Petunjuk »
1/ Dalam artikel mengenai gagasan konversi BUMN menjadi koperasi, siapakah yang melontarkan gagasan tersebut?
2/ Teruskan tulisan artikel mengenai gagasan konversi BUMN menjadi koperasi, dimulai setelah kalimat terakhir yang ditampilkan.

Teks Bacaan »
━━━━

Ide Kooperativisasi BUMN Bertolak Belakang Dengan Filosofi Koperasi

Ide pengkonversian BUMN dari badan hukum persero menjadi badan hukum koperasi beberapa hari ini menjadi salah satu pembicaraan utama. Ide yang dilontarkan oleh tokoh koperasi Indonesia, Suroto menuai banyak tanggapan. Pemilik gagasan konversi BUMN menjadi koperasi mengatakan pengkonversian BUMN dari badan hukum persero menuju kepemilikan demokratis oleh rakyat langsung melalui jalan koperasi tujuanya adalah agar rakyat tetap memiliki kendali atas aset strategis negara.

Ide Kooperativisasi BUMN Bertolak Belakang Dengan Filosofi Koperasi

Ide pengkonversian BUMN dari badan hukum persero menjadi badan hukum koperasi beberapa hari ini menjadi salah satu pembicaraan utama. Ide yang dilontarkan oleh tokoh koperasi Indonesia, Suroto menuai banyak tanggapan.

 

Pemilik gagasan konversi BUMN menjadi koperasi mengatakan pengkonversian BUMN dari badan hukum persero menuju kepemilikan demokratis oleh rakyat langsung melalui jalan koperasi tujuanya adalah agar rakyat tetap memiliki kendali atas aset strategis negara.

 

Pemilik gagasan konversi BUMN menjadi koperasi dikatakan lebih lanjut agar rakyat tidak jadi korban komersialisasi dan komodifikasi BUMN. Selanjutnya agar BUMN menjadi lebih transparan dan demokratis.

 

Alasan selanjutnya disampaikan di beberapa media agar rakyat juga dapat turut berpartisipasi aktif secara luas dalam aktivitas BUMN serta turut menikmati usaha-usaha BUMN secara langsung. Intinya adalah agar rakyat dalam ekonomi kita menjadi subyek, ekonomi rakyat meningkat dan kemakmuran bukan hanya dinikmati segelintir orang namun oleh seluruh rakyat Indonesia.

━━━━

Hasil Ekstraksi Data »

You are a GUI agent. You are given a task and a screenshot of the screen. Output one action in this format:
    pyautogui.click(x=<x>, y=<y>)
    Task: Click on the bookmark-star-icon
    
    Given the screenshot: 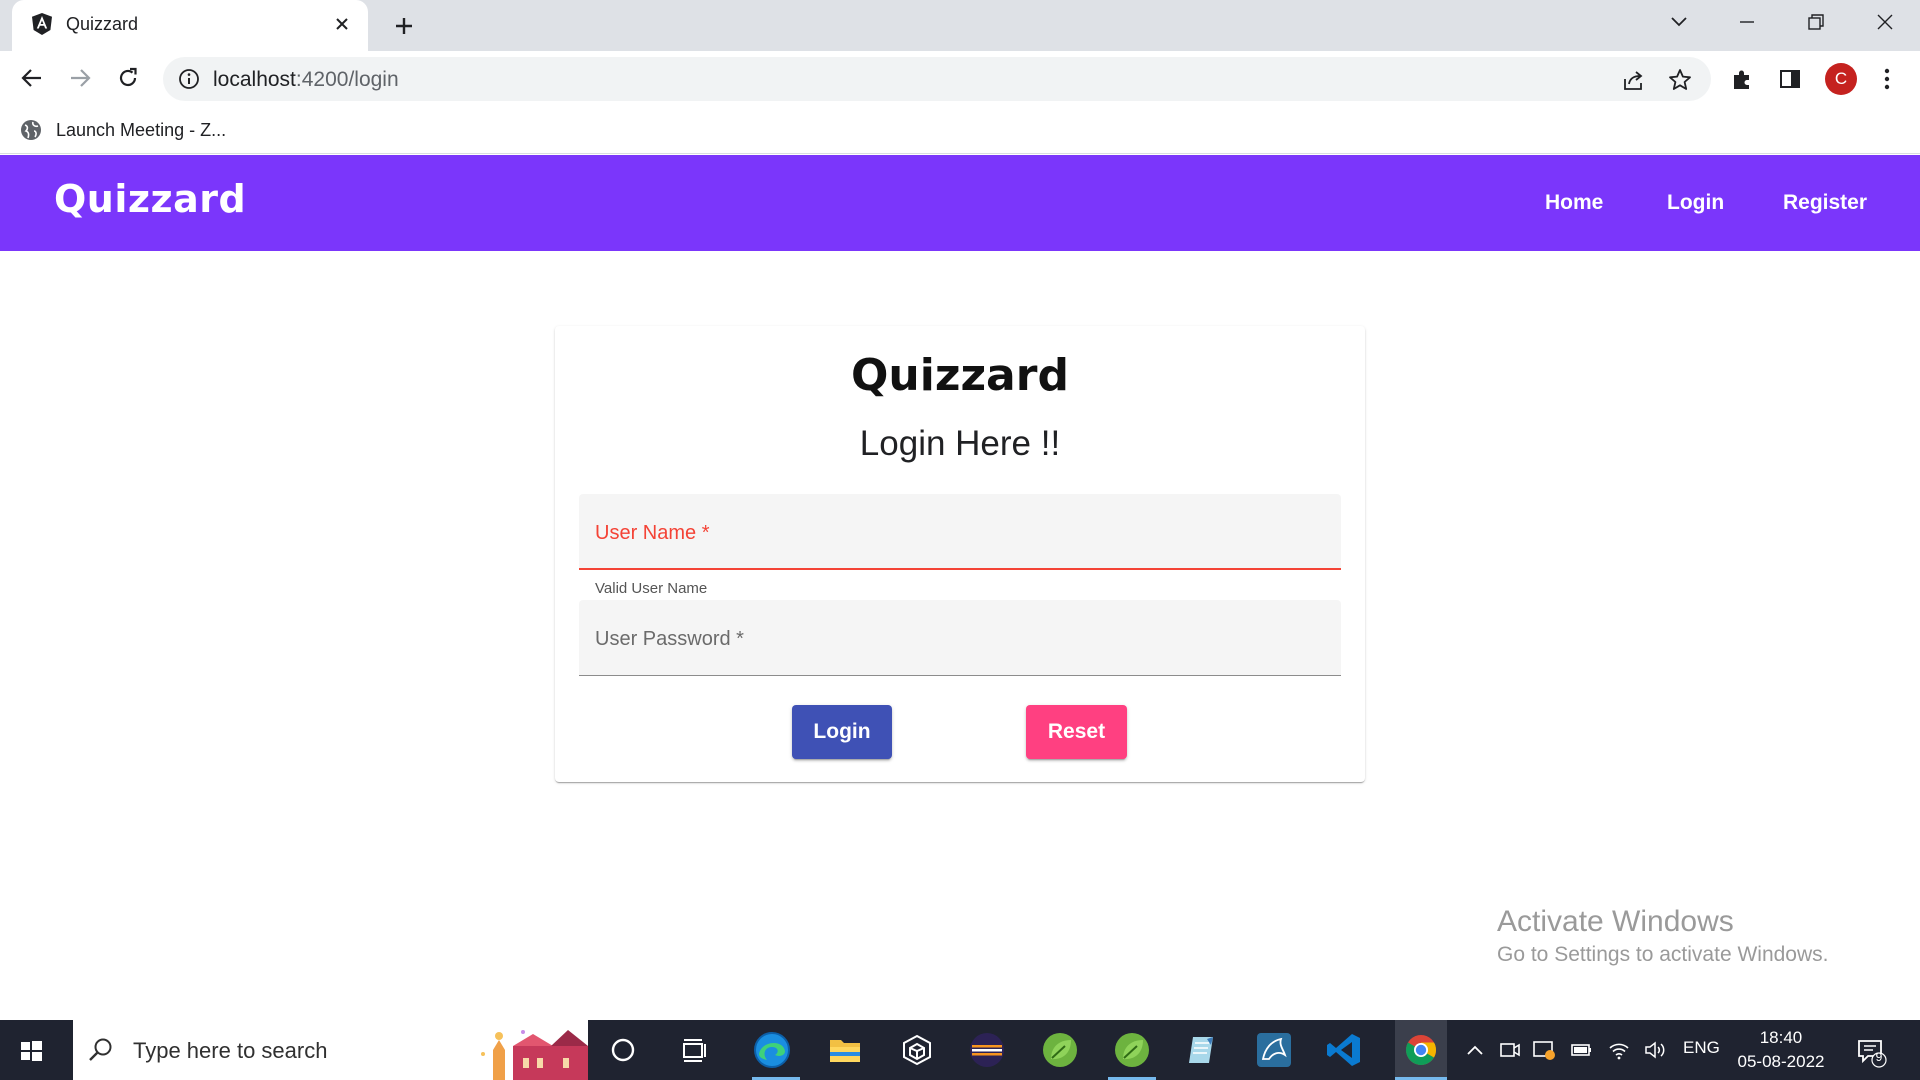 What is the action you would take?
    pyautogui.click(x=1680, y=80)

━━━━

Jawaban yang Diberikan »
1/ Suroto, seorang tokoh koperasi Indonesia.

2/
 

Secara makro pemilik gagasan mengatakan konversi koperasi menjadi BUMN akan mengikis kesenjangan ekonomi yang ia katakan sudah sangat parah. Ia mengutip Gini Rasio Kekayaan kita sudah 0,77 (skala 0-1) yang ia artikan menumpuknya kekayaan pada segelintir orang. Dari 4 keluarga konglomerat kekayaannya sama dengan 100 juta rakyat Indonesia (Oxfam, 2022) dan menurut FAO, ada 16,2 juta rakyat yang pergi tidur dengan perut kosong. 

 

Penulis ingin mengoreksi data gini ratio dari data BPS, tingkat ketimpangan pengeluaran penduduk Indonesia yang diukur menggunakan Gini Ratio adalah sebesar 0,388. Angka ini meningkat 0,007 poin jika dibandingkan dengan Gini Ratio September 2022 yang sebesar 0,381 dan meningkat 0,004 poin jika dibandingkan dengan Gini Ratio Maret 2022 yang sebesar 0,384.

Gini Ratio di perkotaan pada Maret 2023 tercatat sebesar 0,409; naik dibanding Gini Ratio September 2022 yang sebesar 0,402 dan Gini Ratio Maret 2022 yang sebesar 0,403. Gini Ratio di perdesaan pada Maret 2023 tercatat sebesar 0,313; tidak berubah dibanding Gini Ratio September 2022 dan turun jika dibandingkan Gini Ratio Maret 2022 yang sebesar 0,314.

 

Data Bank Dunia menjelaskan distribusi pengeluaran pada kelompok penduduk 40 persen terbawah adalah sebesar 18,04 persen. Artinya pengeluaran penduduk pada Maret 2023 berada pada kategori tingkat ketimpangan rendah. Jika dirinci berdasarkan daerah, di perkotaan angkanya tercatat sebesar 16,99 persen yang berarti tergolong pada kategori ketimpangan sedang. Sementara untuk di perdesaan, angkanya tercatat sebesar 21,18 persen, yang berarti tergolong pada kategori ketimpangan rendah.

 

Dengan dalil di atas pemilik gagasan menyimpulkan bahwa upaya pemerataan pendapatan dan kekayaan rakyat melalui kooperativisasi BUMN bisa mencegah kehancuran bangsa dan negara dan dari kecemburuan sosial akibat kesenjangan sosial ekonomi yang terjadi.

 

Pemilik gagasan menyimpulkan secara sederhana yang dimaksud dengan mengkoperasikan BUMN adalah sama dengan upaya memprivatisasi atau mengkorporatisasi BUMN yang sejak 2003, dari yang tadinya berupa badan hukum yang melekat dengan badan hukum publik pemerintah pusat berupa Perusahaan Jawatan (Perjan) dan Perusahaan Umum (Perum) diganti dengan badan hukum privat yang bernama Perseroan (PT).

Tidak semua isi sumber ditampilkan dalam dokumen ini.